■ **WORK INSTRUCTIONS**: Exclude all pictures, then restate the entries below word for word.
** DATA follows **
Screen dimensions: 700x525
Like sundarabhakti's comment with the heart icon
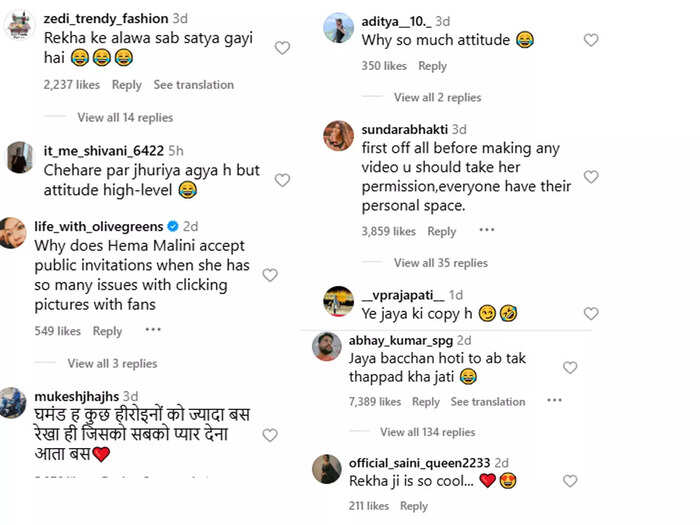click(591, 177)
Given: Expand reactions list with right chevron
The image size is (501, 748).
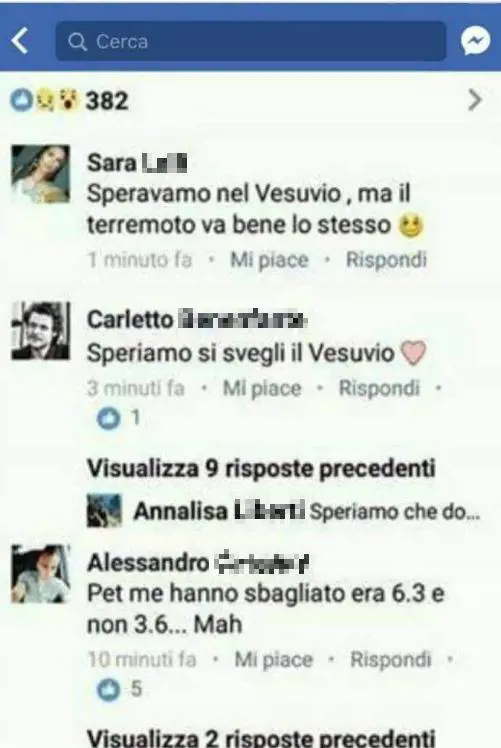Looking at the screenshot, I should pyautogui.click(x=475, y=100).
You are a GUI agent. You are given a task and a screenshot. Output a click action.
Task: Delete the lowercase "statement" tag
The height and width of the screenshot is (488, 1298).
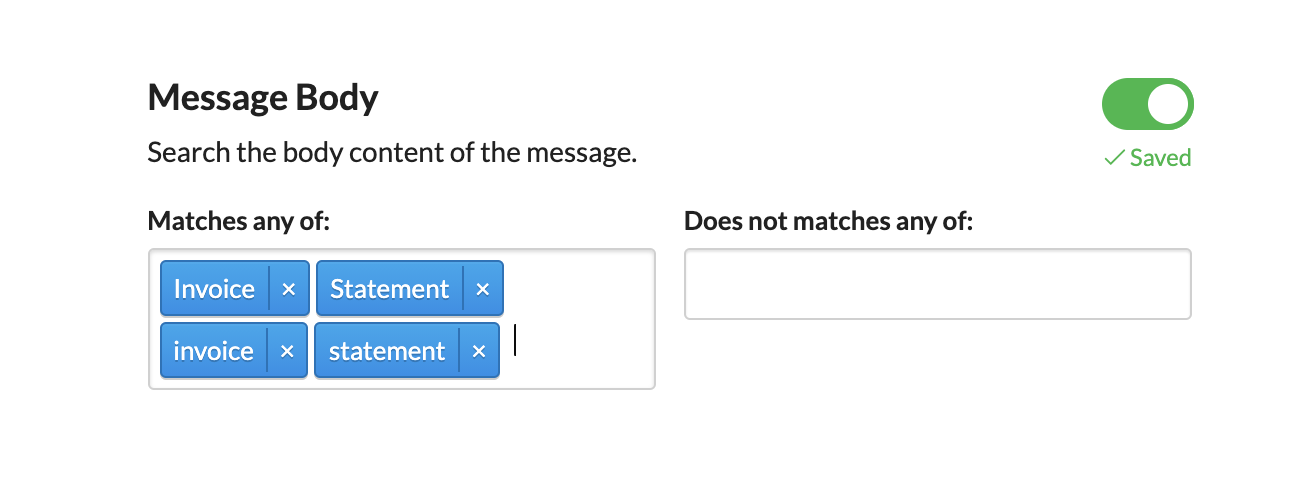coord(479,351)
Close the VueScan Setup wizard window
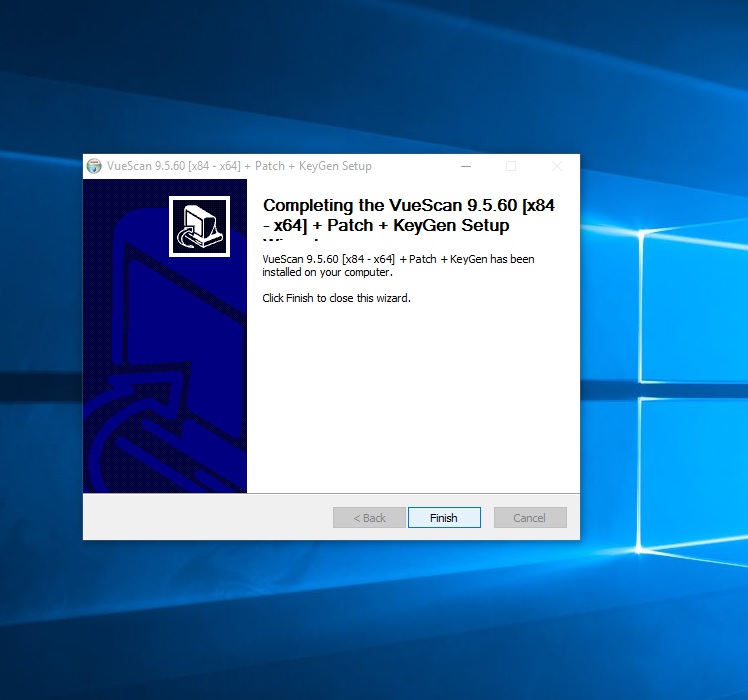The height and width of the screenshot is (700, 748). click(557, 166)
** End of DATA **
■ **ANSWER BOX**:
Screen dimensions: 700x525
Like sundarabhakti's comment with the heart icon
click(591, 177)
Given: Expand reactions list with right chevron
The image size is (501, 748).
Looking at the screenshot, I should pyautogui.click(x=475, y=100).
You are a GUI agent. You are given a task and a screenshot. Output a click action.
Task: Delete the lowercase "statement" tag
The height and width of the screenshot is (488, 1298).
coord(479,351)
Close the VueScan Setup wizard window
The height and width of the screenshot is (700, 748). click(557, 166)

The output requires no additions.